一般说来,丝状真菌可高效率转化同源和非同源的序列使其整合到基因组上。此外,丝状真菌一个有用的特征是能与不带选择性标记的质粒高效率地共转导,而且可以获得较高的整合型转化子。
2.丝状真菌的DNA遗传转化的方法
(1)CaCl2/PEG 介导的原生质体转化 许多丝状真菌采用CaCl2/PEG 介导的原生质体转化,因此制备高效的原生质体是进行转化的前提和基础,原生质体的状态对转化效率的影响很大。首先是用溶壁酶处理菌丝体或萌发的孢子获得原生质体,然后将原生质体、外源载体DNA混合于一定浓度的CaCl2、PEG(聚乙二醇)缓冲液中进行融合转化,去掉PEG 则无转化发生,然后将原生质体涂布于再生培养基中选择转化子。
(2)根癌农杆菌介导的转化 Ti 质粒上的T‐DNA和vir(virulenece)区是农杆菌侵染植物所必需的。T‐DNA的转化依赖于Ti 质粒上一系列vir 基因的表达,而这些v ir 基因的表达受小分子的酚类和糖类物质的双重调节。用与基因组没有同源性的T‐DNA转化丝状真菌,可以使外源DNA插入基因组,标记的突变基因可以根据已知插入DNA序列,用质粒拯救或PCR方法克隆。若用同源基因转化,可发生同源重组,用于研究目标基因的功能。随着转化丝状真菌技术的不断成熟,根癌土壤杆菌介导的丝状真菌转化有单拷贝随机整合以及精确度高的特点,因此它有可能成为工农业生产中丝状真菌分子遗传学研究的重要手段之一。
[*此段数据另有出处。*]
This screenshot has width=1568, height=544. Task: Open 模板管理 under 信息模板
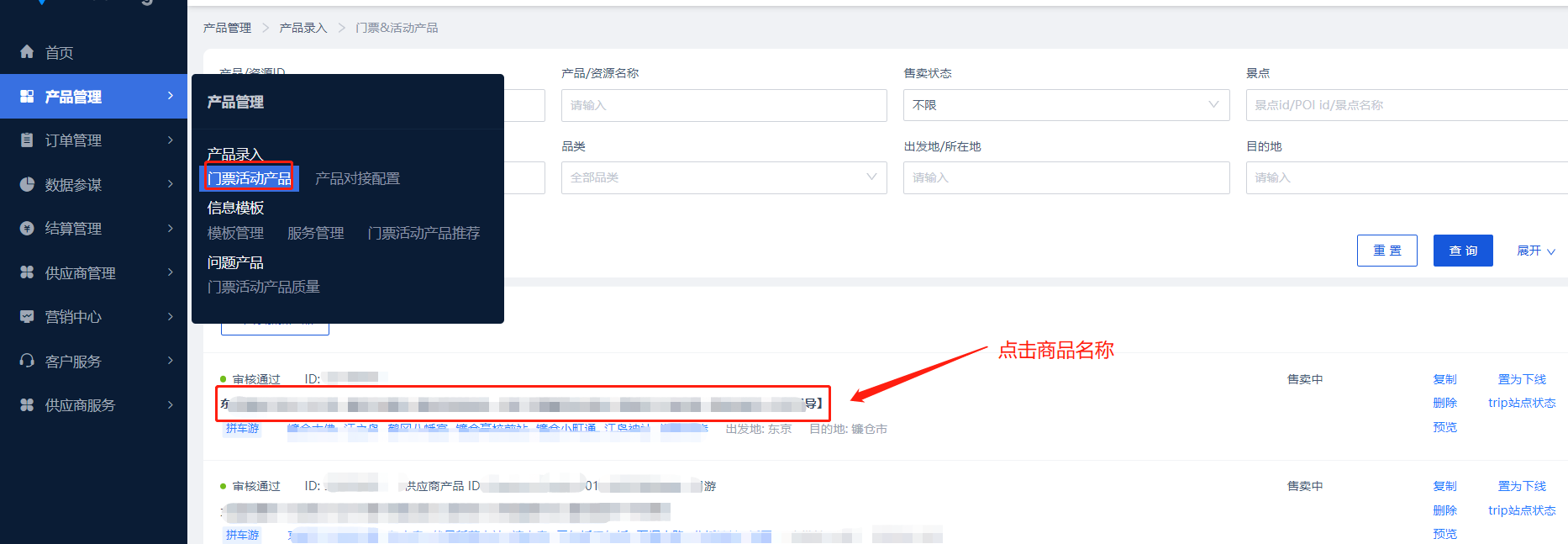pyautogui.click(x=235, y=233)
(3)电转化 电转化是一种使用瞬间高压电,使细胞膜破裂,短时间内保持小分子DNA进入细胞内,被广泛用于将外源核酸转化或转染原核与真核细胞的有效方式。电转化技术在细菌和酵母中的应用较为广泛,真菌也有报道。在丝状真菌中也应用了电转化技术。
(4)限制酶介导的转化 限制性内切酶介导的DNA整合技术是通过转化而产生带有标记突变子的一项新技术。在转化混合物中添加限制性内切酶可明显提高异源整合的频率,其原因为限制性内切酶可识别受体基因组以及外源质粒的共同酶切位点,并在胞内实现切割和重新整合。限制性内切酶介导的转化需要根据实验来确定受体细胞、给定限制性内切酶以及外源质粒的最佳转化条件,以获得高的转化效率。现有的报道普遍证明限制性内切酶介导的转化方法因菌种不同,转化效率表现也不同。在构巢曲霉限制性内切酶中的转化效率可以提高20~60倍,线状质粒转化A.f umigatus 的效率比环状质粒提高5~9倍;在粗糙脉孢菌中转化率影响不大,有的甚至降低。
另外还有基因枪技术、醋酸锂法等。
3.丝状真菌的复制型转化和整合型转化
转化DNA进入宿主细胞后,可独立于宿主细胞核染色体外而自主复制(复制型转化),或整合到宿主染色体上而随宿主染色体一起复制(整合型转化)。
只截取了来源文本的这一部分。